** Data to process follows **

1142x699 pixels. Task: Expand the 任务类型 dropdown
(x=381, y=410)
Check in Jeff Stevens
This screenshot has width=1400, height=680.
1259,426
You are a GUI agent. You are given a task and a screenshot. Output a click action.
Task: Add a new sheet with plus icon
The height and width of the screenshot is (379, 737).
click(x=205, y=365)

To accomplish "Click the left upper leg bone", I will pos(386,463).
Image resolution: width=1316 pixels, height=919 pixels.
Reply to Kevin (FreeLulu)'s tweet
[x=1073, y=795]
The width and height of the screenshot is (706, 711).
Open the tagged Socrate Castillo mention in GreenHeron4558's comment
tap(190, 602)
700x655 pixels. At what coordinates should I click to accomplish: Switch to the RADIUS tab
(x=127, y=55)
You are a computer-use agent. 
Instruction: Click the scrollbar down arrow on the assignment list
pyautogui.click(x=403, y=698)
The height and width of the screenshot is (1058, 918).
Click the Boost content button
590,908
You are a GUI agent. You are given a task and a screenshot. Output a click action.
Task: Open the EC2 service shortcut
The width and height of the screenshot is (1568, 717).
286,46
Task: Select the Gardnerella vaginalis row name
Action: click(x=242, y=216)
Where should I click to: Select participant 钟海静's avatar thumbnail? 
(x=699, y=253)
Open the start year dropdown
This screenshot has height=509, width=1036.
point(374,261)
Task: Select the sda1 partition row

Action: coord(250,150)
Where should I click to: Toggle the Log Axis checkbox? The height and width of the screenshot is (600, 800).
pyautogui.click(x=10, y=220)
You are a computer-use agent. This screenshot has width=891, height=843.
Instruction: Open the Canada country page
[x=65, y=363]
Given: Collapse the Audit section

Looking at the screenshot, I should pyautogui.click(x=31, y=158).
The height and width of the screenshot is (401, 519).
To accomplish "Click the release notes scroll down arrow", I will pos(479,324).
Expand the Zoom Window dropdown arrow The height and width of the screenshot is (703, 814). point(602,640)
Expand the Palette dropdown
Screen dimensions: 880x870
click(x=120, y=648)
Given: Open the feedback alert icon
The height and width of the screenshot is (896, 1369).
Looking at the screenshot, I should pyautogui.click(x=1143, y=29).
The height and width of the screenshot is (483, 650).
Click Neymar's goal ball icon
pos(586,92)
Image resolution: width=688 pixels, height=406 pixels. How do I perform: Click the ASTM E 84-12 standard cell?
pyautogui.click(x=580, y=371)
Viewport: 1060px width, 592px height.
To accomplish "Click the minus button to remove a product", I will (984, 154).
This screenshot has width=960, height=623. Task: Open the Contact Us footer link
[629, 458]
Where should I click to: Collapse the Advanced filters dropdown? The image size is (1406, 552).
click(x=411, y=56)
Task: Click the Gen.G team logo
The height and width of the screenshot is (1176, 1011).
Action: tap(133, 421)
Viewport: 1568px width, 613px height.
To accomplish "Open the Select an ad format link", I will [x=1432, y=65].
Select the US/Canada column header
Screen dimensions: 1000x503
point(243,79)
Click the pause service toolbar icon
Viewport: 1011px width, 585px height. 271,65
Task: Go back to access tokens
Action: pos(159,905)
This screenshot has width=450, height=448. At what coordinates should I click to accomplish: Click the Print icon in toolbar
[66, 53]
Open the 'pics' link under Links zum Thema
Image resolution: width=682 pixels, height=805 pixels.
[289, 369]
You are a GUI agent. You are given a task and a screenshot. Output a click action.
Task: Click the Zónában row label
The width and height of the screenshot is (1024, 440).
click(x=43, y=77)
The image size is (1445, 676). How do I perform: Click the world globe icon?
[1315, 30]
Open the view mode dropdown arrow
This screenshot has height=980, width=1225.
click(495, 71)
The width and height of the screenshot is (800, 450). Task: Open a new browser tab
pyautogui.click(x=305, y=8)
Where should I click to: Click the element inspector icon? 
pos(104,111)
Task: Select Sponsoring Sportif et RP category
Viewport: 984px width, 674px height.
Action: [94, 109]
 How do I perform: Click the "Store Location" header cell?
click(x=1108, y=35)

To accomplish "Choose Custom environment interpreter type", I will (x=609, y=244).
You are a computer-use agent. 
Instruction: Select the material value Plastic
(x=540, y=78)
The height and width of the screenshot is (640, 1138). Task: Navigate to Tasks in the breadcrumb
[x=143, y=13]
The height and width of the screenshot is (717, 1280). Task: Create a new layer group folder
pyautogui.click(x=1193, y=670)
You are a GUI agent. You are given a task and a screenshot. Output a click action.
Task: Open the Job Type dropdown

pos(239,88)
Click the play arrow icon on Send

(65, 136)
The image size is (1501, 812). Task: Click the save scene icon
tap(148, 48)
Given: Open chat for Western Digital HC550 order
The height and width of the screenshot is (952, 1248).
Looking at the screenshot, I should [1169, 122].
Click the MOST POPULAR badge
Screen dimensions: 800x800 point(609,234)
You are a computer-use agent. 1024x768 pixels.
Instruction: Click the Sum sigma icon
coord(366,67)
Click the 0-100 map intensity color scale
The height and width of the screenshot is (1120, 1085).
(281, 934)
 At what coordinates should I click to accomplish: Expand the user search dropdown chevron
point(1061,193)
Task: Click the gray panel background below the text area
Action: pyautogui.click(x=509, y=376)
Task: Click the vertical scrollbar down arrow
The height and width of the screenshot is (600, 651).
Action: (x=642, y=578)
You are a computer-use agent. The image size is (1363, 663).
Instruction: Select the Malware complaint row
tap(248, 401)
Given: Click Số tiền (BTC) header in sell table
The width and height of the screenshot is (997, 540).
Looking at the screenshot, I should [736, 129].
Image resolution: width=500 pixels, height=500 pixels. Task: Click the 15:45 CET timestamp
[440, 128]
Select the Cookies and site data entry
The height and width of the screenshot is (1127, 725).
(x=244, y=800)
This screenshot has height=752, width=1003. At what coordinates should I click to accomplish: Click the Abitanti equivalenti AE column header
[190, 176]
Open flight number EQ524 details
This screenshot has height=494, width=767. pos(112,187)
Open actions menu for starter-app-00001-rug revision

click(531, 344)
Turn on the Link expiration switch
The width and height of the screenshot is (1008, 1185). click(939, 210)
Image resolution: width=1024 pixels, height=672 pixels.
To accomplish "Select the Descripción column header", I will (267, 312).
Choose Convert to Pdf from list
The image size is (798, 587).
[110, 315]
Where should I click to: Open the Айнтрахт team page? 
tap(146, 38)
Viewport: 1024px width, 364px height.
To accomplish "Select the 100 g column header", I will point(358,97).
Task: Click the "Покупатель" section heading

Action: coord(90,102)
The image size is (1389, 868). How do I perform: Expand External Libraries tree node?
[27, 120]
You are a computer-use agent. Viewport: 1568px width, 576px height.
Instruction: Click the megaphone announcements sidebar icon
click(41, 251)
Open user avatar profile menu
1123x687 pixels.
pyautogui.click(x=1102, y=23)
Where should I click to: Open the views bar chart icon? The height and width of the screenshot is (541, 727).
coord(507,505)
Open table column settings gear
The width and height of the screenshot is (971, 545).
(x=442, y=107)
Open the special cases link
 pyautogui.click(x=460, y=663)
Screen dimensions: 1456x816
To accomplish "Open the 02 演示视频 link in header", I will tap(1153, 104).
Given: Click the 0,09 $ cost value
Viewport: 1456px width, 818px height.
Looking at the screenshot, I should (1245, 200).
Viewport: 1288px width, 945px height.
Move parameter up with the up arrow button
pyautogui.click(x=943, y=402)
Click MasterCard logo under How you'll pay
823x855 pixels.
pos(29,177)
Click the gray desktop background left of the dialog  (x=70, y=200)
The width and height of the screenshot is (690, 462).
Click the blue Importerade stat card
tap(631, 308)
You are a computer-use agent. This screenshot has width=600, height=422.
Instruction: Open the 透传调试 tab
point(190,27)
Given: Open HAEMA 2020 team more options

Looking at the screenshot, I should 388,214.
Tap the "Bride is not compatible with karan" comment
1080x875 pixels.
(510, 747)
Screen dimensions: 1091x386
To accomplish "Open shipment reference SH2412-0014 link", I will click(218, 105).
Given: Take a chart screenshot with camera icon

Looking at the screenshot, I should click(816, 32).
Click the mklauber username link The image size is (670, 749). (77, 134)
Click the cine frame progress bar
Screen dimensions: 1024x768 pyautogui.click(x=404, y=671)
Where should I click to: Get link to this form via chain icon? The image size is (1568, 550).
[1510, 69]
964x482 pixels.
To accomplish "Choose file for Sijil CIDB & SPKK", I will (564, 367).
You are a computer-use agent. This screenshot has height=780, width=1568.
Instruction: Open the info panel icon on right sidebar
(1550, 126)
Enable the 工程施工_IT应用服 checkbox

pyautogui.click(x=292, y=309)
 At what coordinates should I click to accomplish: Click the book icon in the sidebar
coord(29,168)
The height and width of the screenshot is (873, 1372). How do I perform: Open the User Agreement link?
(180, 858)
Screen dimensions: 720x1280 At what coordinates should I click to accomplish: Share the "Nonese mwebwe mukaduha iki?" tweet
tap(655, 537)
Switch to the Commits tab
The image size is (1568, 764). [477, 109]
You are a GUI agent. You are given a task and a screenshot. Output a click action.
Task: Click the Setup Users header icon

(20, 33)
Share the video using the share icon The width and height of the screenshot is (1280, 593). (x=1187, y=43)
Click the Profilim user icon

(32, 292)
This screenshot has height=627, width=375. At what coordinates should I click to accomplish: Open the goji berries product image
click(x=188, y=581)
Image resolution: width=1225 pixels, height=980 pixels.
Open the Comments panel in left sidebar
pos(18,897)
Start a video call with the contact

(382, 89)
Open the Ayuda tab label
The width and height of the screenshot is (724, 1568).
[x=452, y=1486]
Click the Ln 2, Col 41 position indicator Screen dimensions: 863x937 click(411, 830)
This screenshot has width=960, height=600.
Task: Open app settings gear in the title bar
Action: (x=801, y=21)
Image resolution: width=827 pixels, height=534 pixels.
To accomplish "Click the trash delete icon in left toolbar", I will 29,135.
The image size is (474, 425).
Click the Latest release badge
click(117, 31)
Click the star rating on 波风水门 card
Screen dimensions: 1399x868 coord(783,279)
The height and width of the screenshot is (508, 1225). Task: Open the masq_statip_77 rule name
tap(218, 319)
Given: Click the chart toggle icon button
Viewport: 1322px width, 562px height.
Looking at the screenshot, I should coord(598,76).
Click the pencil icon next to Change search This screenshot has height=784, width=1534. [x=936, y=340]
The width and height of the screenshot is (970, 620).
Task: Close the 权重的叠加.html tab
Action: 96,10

** End of Data to process **

:: Activity ::
Output the records above exactly, from their first line through the line that contains "Task: Add a new sheet with plus icon", and add nothing.

:: Solution below ::
1142x699 pixels. Task: Expand the 任务类型 dropdown
(x=381, y=410)
Check in Jeff Stevens
This screenshot has width=1400, height=680.
1259,426
You are a GUI agent. You are given a task and a screenshot. Output a click action.
Task: Add a new sheet with plus icon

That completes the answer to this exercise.